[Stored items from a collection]
<<<<

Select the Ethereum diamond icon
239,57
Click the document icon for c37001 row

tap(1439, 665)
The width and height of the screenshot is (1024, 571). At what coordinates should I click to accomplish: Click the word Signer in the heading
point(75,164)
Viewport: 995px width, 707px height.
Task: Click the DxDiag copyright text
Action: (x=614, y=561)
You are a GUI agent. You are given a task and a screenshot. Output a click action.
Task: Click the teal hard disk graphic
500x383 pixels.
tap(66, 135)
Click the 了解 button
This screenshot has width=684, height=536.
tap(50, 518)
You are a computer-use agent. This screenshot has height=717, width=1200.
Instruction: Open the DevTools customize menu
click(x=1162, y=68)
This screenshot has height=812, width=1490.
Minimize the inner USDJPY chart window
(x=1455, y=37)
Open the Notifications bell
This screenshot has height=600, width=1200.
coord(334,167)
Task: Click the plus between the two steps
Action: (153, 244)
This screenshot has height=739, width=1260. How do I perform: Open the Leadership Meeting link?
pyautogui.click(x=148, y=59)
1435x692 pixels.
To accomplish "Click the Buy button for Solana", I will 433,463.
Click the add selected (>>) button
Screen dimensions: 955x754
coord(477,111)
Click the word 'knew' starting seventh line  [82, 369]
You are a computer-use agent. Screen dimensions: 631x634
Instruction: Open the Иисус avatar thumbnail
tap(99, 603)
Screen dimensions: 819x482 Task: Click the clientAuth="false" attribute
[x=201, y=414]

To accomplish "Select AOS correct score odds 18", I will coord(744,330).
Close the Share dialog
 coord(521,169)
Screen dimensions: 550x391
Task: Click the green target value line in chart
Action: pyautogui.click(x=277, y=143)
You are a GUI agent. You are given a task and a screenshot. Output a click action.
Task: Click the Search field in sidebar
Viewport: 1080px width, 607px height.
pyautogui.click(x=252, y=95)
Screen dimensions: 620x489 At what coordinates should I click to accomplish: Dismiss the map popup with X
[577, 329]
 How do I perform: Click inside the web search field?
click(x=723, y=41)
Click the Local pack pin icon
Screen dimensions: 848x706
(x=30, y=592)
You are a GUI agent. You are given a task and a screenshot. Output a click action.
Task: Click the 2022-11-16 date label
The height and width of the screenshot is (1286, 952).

>>>>

Task item
Up to and including the last line above, starting with the line that contains "Task: Click the 2022-11-16 date label", return each line exactly and nothing else.

Solved exercise
Task: Click the 2022-11-16 date label
The height and width of the screenshot is (1286, 952).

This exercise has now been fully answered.